CLEVELAND - The Sherwin-Williams Co. announced its financial results for the third quarter and nine months ended September 30, 2009. Compared to the same periods in 2008, consolidated net sales decreased $271.7 million, or 12.0 percent, to $1.997 billion in the quarter and decreased $784.5 million, or 12.5 percent, to $5.495 billion in nine months due primarily to weak paint sales volume. Unfavorable currency translation rate changes decreased consolidated net sales 1.6 percent in the quarter and 2.3 percent in nine months while acquisitions added less than 1 percent to consolidated net sales in the quarter and nine months.
Diluted net income per common share increased in the quarter to $1.51 per share from $1.50 per share in 2008 and decreased in nine months to $3.17 per share from $3.57 per share last year, including asset impairment charges of approximately $.12 per share recorded in the second quarter last year. Third quarter gross profit margins recovered to a more normal level versus last year’s third-quarter depressed gross profit margins caused by rapidly escalating raw material costs.

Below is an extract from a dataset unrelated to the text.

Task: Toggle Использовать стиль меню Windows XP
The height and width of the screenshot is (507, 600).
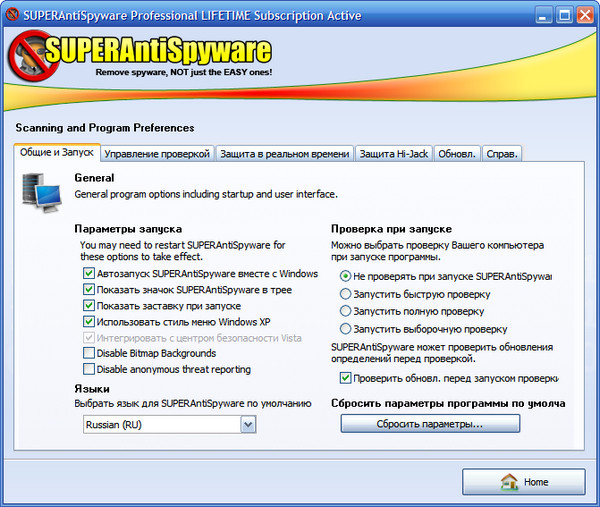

Net sales in the Paint Stores Group decreased 13.5 percent to $1.221 billion in the quarter and 13.4 percent to $3.289 billion in nine months due primarily to continuing weak residential and commercial architectural paint sales volumes and lower sales in industrial coatings and non-paint categories partially offset by improving DIY customer sales. Net sales from stores open for more than twelve calendar months decreased 13.5 percent in the quarter and 13.3 percent in nine months versus last year’s comparable periods. Paint Stores Group segment profit decreased to $230.2 million in the quarter from $241.0 million last year and to $480.3 million in nine months from $534.7 million last year due primarily to lower sales volume partially offset by higher gross profit margins and reductions in selling, general and administrative expenses.
Net sales of the Consumer Group decreased 7.1 percent to $330.5 million in the quarter and 4 percent to $985.1 million in nine months due primarily to lower volume sales to most of the Group’s retail customers. Segment profit increased to $56.5 million in the quarter from $26.3 million last year and to $152.8 million from $127.9 million last year for nine months.
The Global Finishes Group’s net sales stated in U.S. dollars decreased 11.3 percent to $444.1 million in the quarter and 16.2 percent to $1.216 billion in nine months due primarily to lower paint sales volume and unfavorable currency translation rate changes that were partially offset by acquisitions and selling price increases. In the quarter and nine months, unfavorable currency translation rate changes decreased net sales of the Global Finishes Group in U.S. dollars by 6.4 percent and 8.4 percent, respectively, and acquisitions increased net sales by 1.4 percent and 1.8 percent, respectively.
Commenting on the third quarter and nine months financial results, Christopher M. Connor, Chairman and Chief Executive Officer, said, “While we remain disappointed with our sales, we are pleased with our earnings performance in the quarter resulting from the actions that have taken place within our operating segments to control costs, improve efficiencies, and maintain superior customer service. We have seen limited improvements in DIY and other end-user areas of our business but not to an extent that indicates any significant recovery or sustainable growth from the depressed markets of the past year. We continue to focus on growing volume and opportunities to leverage our controlled distribution network and strong brands to drive sales.”